> Excerpt
########################################

SPC Forum Address 21 June 2018

May ‘vetera’n become a word just for history books. J J. flickr cc.

A significant life-and-death concern we have had to grapple with over the centuries is that of war and peace, conflict and nonviolence.

One doctrine that has evolved to provide moral guidance is the Just War doctrine. It accords with our instinctive belief, our traditional sense of righteousness, that a war can be just when undertaken for what is defined as a just and defensible cause or reason. The justice of such a war is believed to be established when it meets certain criteria that have been developed over time. These include, for instance, the condition of proportionality – is the military response proportionate to the provocation? Has every option for peace been tried so that it is the last and only option left? Many wars have proceeded, or claimed to proceed, on the basis of Just War criteria.

########################################

Can you repeat the passage of the forum address on war and peace, starting at "SPC Forum Address" and ending at "conflict and nonviolence.", word for word?

########################################

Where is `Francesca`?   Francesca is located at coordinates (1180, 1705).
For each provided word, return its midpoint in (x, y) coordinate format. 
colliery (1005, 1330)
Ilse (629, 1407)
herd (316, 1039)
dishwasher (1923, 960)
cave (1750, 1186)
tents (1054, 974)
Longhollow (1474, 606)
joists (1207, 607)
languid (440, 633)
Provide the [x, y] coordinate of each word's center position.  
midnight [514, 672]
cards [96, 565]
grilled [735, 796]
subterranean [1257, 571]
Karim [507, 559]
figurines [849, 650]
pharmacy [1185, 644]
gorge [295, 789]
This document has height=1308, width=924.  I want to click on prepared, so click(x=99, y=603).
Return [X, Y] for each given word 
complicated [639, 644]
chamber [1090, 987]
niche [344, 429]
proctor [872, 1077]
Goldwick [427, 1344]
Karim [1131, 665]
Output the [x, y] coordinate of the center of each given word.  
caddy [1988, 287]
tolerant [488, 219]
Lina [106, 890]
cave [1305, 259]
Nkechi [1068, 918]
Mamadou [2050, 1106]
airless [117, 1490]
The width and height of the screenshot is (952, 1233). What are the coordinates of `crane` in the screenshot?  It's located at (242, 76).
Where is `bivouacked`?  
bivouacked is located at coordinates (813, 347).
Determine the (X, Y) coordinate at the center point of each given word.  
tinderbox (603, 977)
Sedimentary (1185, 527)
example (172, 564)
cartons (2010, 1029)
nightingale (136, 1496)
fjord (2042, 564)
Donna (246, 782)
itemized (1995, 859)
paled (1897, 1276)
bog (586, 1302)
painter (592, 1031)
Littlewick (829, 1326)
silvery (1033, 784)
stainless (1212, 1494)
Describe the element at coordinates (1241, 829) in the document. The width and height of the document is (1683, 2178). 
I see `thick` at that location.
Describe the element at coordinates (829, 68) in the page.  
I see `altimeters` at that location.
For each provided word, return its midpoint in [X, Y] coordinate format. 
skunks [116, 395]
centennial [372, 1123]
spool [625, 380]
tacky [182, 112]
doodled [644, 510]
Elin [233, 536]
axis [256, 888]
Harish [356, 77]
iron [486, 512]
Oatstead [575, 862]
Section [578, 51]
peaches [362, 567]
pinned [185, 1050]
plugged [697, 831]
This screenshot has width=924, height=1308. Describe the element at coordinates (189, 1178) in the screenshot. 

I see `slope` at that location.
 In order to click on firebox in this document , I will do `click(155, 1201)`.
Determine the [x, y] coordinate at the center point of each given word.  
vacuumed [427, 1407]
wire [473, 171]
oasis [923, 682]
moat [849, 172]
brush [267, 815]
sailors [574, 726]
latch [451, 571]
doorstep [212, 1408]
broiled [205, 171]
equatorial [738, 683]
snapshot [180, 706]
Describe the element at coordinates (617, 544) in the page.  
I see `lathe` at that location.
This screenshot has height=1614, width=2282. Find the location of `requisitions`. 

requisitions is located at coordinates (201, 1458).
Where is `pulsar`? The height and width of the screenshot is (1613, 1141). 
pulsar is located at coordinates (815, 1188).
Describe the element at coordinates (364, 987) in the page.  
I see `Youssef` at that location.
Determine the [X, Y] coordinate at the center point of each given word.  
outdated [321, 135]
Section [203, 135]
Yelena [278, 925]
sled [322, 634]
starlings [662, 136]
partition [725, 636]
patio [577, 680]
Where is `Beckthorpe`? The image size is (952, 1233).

########################################

> The answer
SPC Forum Address 21 June 2018

May ‘vetera’n become a word just for history books. J J. flickr cc.

A significant life-and-death concern we have had to grapple with over the centuries is that of war and peace, conflict and nonviolence.